Originally named Hikuma Castle 🏯, the fortress was built by the Imagawa clan, before Ieyasu Tokugawa seized it in 1570 after a territorial fight. At the times, Ieyasu was only a province governor, but he nonetheless had the place expanded and changed its name for "Hamamatsu Castle." The Castle became his headquarters for seventeen years, from age 29 to 45. During this period, he conducted many important battles, including the Battle of Mikatagahara in 1572, that would open the path for him to unify the country and reach the supreme rank of shogun of Japan in 1603. As it was perceived closely related to Ieyasu’s rise, but also to the achievements of other lords who received important ruling positions, Hamamatsu-jo was nicknamed the "Success Castle."
The restoration of Meiji Emperor in 1868, and the World War II bombings led to the destruction of most of the constructions, and the castle was left in ruins.
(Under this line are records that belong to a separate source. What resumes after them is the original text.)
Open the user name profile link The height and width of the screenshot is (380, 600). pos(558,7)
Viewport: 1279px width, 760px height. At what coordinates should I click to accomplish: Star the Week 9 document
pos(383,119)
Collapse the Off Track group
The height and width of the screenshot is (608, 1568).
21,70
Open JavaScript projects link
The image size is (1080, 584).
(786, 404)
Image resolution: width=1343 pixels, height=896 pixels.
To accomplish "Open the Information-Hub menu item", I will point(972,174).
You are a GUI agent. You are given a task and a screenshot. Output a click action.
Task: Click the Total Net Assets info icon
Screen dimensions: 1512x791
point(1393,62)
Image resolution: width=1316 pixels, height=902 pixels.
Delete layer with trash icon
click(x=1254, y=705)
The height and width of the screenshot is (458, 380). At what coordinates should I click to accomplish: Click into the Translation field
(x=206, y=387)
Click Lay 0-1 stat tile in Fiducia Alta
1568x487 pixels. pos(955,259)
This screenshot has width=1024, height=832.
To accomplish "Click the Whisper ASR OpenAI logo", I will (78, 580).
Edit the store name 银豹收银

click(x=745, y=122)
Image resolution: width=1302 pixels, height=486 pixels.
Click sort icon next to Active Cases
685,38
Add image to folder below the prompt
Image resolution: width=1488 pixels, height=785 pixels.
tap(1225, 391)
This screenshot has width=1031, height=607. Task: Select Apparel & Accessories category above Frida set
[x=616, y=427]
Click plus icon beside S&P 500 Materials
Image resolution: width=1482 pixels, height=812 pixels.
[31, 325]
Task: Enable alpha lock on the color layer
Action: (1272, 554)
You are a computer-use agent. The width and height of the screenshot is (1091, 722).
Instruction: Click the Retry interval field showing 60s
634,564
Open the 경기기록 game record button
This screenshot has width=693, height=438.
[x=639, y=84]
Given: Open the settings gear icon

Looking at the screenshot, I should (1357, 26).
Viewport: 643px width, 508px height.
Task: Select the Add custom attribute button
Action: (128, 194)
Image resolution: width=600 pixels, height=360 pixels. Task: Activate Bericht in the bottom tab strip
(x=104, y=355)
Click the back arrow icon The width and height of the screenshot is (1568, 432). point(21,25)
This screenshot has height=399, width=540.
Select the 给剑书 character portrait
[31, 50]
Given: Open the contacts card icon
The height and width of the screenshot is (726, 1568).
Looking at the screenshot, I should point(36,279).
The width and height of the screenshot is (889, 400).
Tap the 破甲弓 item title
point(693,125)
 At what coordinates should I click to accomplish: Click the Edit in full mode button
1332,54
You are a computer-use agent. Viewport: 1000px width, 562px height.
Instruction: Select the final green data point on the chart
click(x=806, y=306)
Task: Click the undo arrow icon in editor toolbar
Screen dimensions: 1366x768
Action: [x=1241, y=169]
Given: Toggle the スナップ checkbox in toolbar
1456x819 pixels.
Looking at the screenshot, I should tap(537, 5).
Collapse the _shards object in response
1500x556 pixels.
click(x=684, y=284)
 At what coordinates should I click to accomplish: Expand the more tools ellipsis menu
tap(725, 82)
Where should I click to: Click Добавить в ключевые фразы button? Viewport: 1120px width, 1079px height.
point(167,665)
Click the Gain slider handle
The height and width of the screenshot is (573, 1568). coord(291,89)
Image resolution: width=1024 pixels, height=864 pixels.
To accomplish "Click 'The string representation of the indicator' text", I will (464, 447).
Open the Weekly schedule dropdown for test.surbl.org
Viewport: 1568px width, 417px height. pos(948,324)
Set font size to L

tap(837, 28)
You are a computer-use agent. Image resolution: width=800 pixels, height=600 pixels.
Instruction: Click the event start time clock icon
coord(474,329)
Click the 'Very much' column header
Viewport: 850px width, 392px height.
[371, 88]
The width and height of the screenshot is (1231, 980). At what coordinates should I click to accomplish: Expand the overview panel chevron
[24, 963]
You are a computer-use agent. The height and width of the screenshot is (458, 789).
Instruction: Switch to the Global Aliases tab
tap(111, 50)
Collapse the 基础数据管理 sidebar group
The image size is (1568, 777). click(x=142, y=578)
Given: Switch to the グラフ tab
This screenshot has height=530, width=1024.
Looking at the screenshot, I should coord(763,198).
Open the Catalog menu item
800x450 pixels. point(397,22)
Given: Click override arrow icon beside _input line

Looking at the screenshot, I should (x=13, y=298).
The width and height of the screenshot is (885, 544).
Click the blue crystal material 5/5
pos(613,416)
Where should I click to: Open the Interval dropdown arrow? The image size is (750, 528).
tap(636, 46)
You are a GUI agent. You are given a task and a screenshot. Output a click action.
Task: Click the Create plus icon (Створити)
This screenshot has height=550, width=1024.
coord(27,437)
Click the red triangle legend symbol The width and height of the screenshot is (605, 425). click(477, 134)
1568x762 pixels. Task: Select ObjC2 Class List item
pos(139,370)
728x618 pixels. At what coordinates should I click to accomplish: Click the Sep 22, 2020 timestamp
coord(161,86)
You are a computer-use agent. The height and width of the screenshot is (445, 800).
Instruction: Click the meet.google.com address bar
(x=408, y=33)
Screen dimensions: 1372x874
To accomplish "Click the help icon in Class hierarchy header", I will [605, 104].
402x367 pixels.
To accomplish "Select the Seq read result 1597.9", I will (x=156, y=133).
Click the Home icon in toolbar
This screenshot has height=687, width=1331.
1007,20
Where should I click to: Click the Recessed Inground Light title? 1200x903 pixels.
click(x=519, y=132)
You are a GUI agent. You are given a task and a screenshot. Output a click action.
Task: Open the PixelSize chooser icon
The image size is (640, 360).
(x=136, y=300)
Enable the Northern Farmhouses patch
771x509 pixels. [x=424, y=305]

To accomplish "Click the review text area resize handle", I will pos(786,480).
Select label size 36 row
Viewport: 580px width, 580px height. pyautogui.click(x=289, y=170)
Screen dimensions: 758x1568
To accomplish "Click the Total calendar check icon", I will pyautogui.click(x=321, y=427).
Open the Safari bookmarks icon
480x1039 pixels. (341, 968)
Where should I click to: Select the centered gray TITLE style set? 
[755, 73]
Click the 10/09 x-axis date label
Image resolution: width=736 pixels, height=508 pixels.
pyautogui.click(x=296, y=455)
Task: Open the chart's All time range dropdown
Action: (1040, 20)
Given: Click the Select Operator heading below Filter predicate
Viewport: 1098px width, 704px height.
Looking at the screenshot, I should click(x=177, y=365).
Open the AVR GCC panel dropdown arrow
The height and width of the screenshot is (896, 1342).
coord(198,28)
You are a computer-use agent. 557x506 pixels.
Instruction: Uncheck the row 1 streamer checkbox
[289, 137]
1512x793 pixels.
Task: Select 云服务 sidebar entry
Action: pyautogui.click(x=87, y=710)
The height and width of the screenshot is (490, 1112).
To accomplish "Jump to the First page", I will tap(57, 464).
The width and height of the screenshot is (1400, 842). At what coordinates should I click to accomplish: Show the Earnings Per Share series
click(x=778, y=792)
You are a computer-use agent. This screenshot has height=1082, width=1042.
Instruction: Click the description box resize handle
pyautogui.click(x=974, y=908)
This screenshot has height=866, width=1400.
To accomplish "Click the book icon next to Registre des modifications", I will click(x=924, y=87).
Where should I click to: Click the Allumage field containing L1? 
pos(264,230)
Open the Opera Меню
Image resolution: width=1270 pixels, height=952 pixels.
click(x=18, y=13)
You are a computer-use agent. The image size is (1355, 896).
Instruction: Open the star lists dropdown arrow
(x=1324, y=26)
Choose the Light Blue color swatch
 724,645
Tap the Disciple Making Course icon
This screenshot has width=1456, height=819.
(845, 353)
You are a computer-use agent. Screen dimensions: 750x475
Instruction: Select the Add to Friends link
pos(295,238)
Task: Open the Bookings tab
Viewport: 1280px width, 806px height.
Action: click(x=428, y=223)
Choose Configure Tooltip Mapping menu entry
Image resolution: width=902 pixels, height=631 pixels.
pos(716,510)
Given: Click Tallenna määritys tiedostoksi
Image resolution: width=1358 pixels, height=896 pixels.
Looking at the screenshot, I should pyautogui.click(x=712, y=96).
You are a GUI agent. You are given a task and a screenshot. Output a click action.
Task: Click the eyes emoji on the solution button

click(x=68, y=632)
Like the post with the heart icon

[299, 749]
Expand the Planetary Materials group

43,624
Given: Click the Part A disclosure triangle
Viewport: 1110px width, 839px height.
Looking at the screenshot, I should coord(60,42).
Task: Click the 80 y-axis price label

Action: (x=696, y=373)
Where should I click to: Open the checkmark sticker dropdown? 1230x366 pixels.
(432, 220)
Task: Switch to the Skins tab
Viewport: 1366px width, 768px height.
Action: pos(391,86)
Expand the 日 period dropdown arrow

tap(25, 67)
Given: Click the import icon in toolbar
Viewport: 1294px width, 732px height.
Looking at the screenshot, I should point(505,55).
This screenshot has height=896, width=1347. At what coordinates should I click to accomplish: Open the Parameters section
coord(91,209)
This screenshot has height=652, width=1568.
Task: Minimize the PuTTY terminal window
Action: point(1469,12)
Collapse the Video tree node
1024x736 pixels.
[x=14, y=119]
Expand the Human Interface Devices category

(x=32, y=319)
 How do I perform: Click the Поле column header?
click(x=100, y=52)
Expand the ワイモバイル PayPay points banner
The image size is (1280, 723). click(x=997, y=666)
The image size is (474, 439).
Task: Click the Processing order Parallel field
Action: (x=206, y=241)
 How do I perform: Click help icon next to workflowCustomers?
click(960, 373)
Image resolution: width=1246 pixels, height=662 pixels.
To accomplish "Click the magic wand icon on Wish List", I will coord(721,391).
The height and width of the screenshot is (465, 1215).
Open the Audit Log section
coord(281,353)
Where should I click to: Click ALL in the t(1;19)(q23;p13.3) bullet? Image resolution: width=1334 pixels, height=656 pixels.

In 1958 however, the site was partially revitalized with the reconstruction of the main keep on its historical location, with the original stone foundations, of Nozura-zumi style that were still in good condition.
An observation tower over the region
The keep is divided into two parts:
- On the first floors, a museum displays the building’s traditional construction method and a collection of objects dating back to the Tokugawa period. The exhibition includes samples of military feudal equipment with samurai armors, Japanese swords, firearms, and old coins. Nothing exceptional here, except that one can have a very detailed look on well-preserved daily clothes and that visitors are welcomed by a truer than nature wax statue of Ieyasu in a fighting pose.
- The upper level of the building was arranged as an outdoor 360° observation platform, protected by a wire netting. The panoramic view on the city and the surrounding plain is interesting for first-time visitors. Additionally, on clear weather days, Mount Fuji can be spotted from the eastern side of the balcony.
A pleasant Japanese garden
The public park surrounding the castle might be more interesting than the rather classical visit of the keep. As the green lung of Hamamatsu downtown, it is particularly popular in autumn for the contemplation of the vividly red maple leaves 🍁, and in spring 🌸 to enjoy a friendly picnic under the cherry blossoms.
Walking in the park, you will encounter a tiny but glowing Inari shrine, a pond with koi carps, a bronze statue of Ieyasu, but also another reconstruction completed in 2014: the castle’s main gate yagura-mon.
Lastly, in the north of the park, a traditional ochaya house offers a tea ceremony in a space surrounded by vegetation.